**STATED GOAL**
Reproduce the following items line for line, unchanged.

Entries for locating words and elements:
+ + + + +

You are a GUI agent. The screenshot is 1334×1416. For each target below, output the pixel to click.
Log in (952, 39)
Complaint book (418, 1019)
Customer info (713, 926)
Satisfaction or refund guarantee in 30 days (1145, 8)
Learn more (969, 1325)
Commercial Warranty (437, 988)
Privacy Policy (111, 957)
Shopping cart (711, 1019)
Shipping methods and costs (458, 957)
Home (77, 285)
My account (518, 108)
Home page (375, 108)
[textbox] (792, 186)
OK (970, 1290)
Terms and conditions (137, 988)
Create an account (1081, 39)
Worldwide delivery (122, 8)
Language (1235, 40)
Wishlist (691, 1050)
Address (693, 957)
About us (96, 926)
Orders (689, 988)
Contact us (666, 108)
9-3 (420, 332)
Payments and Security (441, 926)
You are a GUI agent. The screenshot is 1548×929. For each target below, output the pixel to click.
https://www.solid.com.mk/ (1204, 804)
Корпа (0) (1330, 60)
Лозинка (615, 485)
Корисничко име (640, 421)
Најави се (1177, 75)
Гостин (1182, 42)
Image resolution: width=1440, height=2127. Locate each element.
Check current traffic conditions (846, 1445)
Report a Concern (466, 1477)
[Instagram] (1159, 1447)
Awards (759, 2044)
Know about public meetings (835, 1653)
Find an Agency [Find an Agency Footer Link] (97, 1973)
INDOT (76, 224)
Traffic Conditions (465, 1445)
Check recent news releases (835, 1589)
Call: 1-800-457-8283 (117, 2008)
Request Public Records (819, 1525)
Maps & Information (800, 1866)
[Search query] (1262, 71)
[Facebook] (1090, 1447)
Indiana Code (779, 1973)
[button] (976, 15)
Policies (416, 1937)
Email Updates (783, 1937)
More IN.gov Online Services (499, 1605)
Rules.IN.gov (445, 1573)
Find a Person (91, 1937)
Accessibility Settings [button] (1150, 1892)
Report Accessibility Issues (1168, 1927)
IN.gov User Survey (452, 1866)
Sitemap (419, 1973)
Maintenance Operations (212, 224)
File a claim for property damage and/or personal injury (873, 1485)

+ + + + +

**COMPLETED EXERCISE**
You are a GUI agent. The screenshot is 1334×1416. For each target below, output the pixel to click.
Log in (952, 39)
Complaint book (418, 1019)
Customer info (713, 926)
Satisfaction or refund guarantee in 30 days (1145, 8)
Learn more (969, 1325)
Commercial Warranty (437, 988)
Privacy Policy (111, 957)
Shopping cart (711, 1019)
Shipping methods and costs (458, 957)
Home (77, 285)
My account (518, 108)
Home page (375, 108)
[textbox] (792, 186)
OK (970, 1290)
Terms and conditions (137, 988)
Create an account (1081, 39)
Worldwide delivery (122, 8)
Language (1235, 40)
Wishlist (691, 1050)
Address (693, 957)
About us (96, 926)
Orders (689, 988)
Contact us (666, 108)
9-3 (420, 332)
Payments and Security (441, 926)
You are a GUI agent. The screenshot is 1548×929. For each target below, output the pixel to click.
https://www.solid.com.mk/ (1204, 804)
Корпа (0) (1330, 60)
Лозинка (615, 485)
Корисничко име (640, 421)
Најави се (1177, 75)
Гостин (1182, 42)
Image resolution: width=1440, height=2127. Locate each element.
Check current traffic conditions (846, 1445)
Report a Concern (466, 1477)
[Instagram] (1159, 1447)
Awards (759, 2044)
Know about public meetings (835, 1653)
Find an Agency [Find an Agency Footer Link] (97, 1973)
INDOT (76, 224)
Traffic Conditions (465, 1445)
Check recent news releases (835, 1589)
Call: 1-800-457-8283 (117, 2008)
Request Public Records (819, 1525)
Maps & Information (800, 1866)
[Search query] (1262, 71)
[Facebook] (1090, 1447)
Indiana Code (779, 1973)
[button] (976, 15)
Policies (416, 1937)
Email Updates (783, 1937)
More IN.gov Online Services (499, 1605)
Rules.IN.gov (445, 1573)
Find a Person (91, 1937)
Accessibility Settings [button] (1150, 1892)
Report Accessibility Issues (1168, 1927)
IN.gov User Survey (452, 1866)
Sitemap (419, 1973)
Maintenance Operations (212, 224)
File a claim for property damage and/or personal injury (873, 1485)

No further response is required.